Pixel coordinate grounding data:

::::::::::

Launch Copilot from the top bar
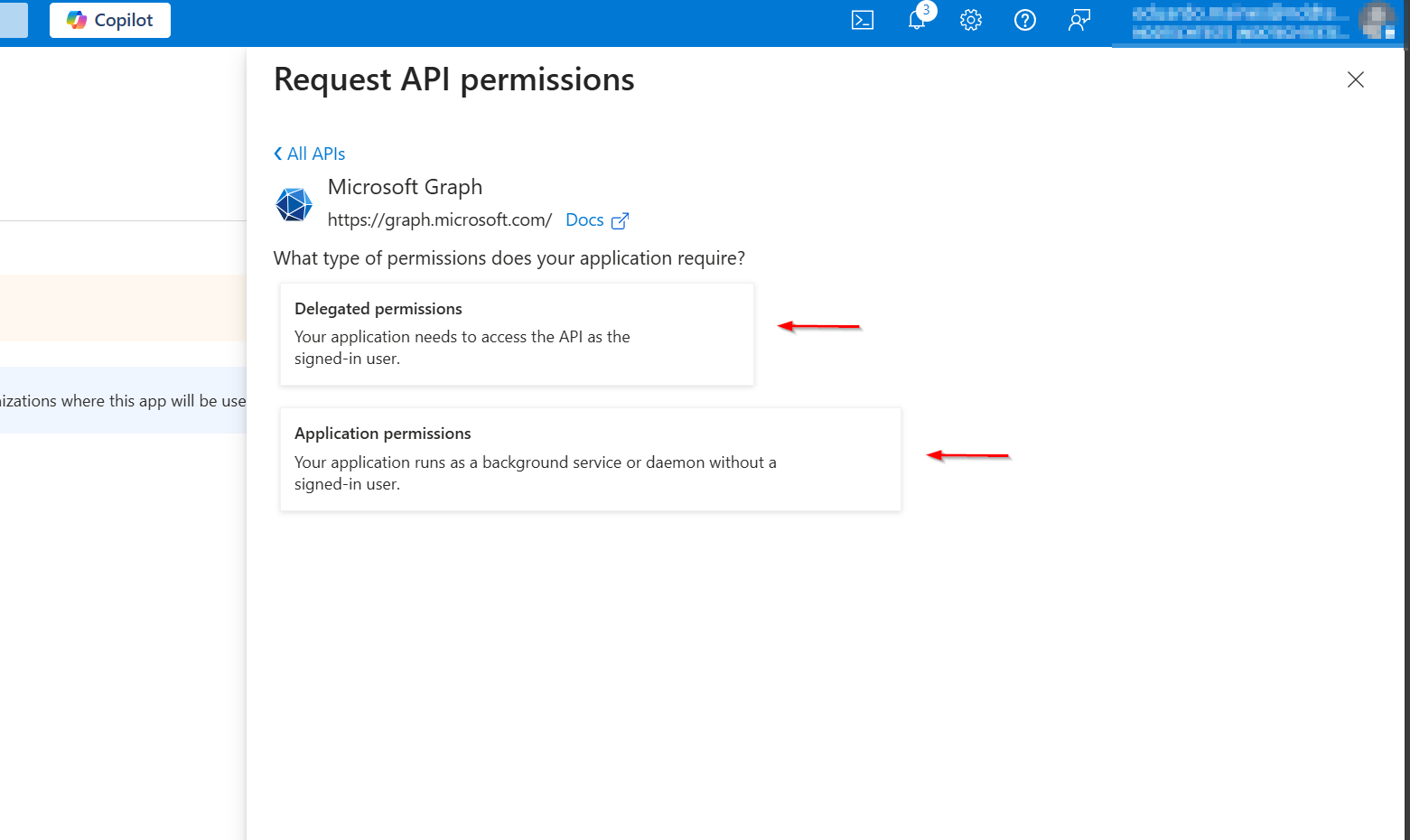1410x840 pixels. tap(110, 20)
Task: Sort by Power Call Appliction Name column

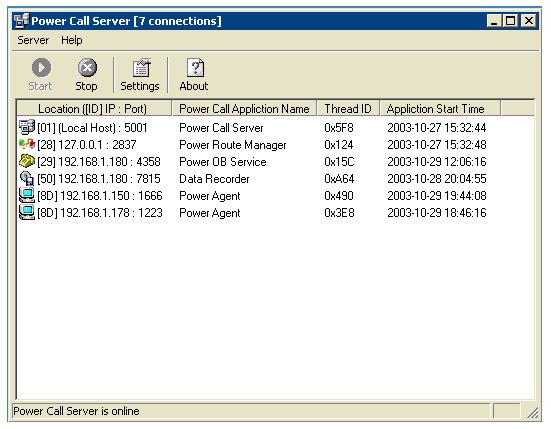Action: (245, 108)
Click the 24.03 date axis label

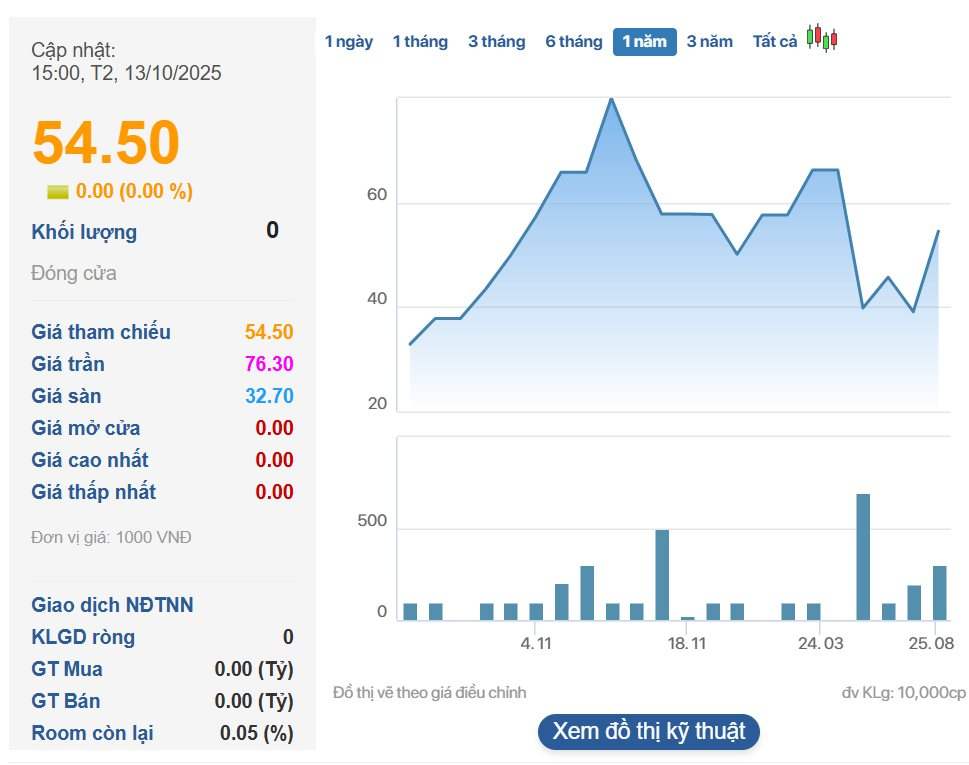[x=818, y=644]
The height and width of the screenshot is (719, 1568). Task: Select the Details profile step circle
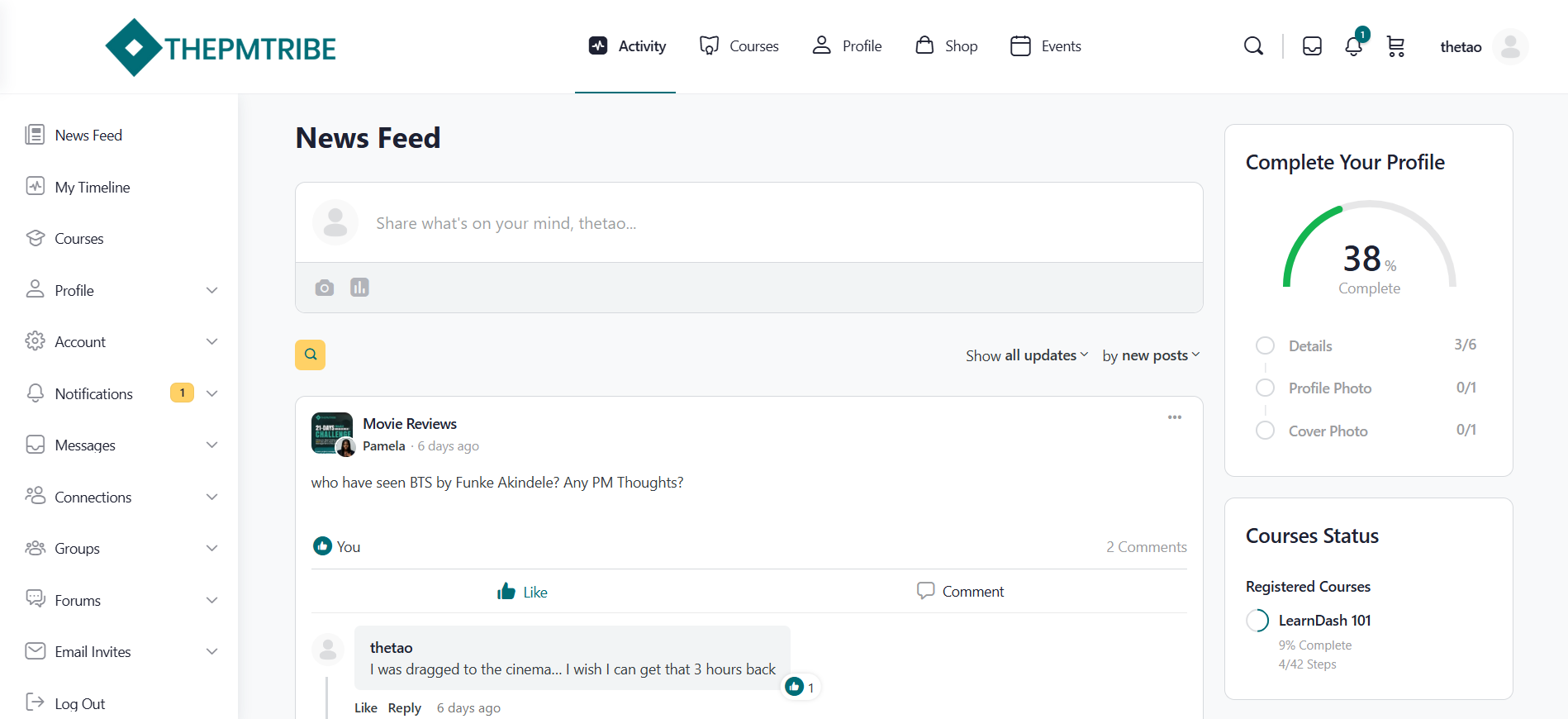click(1265, 345)
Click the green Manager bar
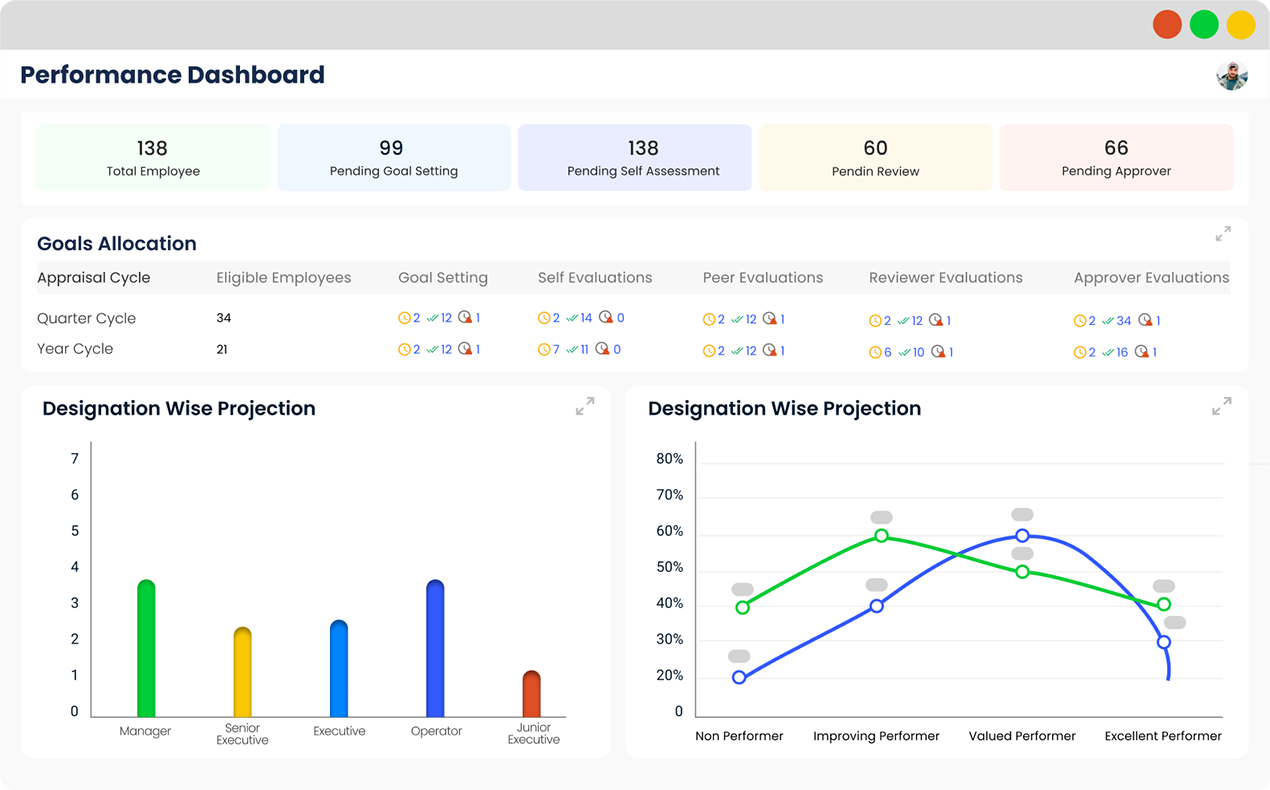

::::::::::

What you need to do:
In the reply, each line of the data must appear exactly as written, and no picture may appear.

Task response:
Launch Copilot from the top bar
1410x840 pixels. tap(110, 20)
Task: Sort by Power Call Appliction Name column

Action: (245, 108)
Click the 24.03 date axis label

[x=818, y=644]
The height and width of the screenshot is (719, 1568). Task: Select the Details profile step circle
click(1265, 345)
Click the green Manager bar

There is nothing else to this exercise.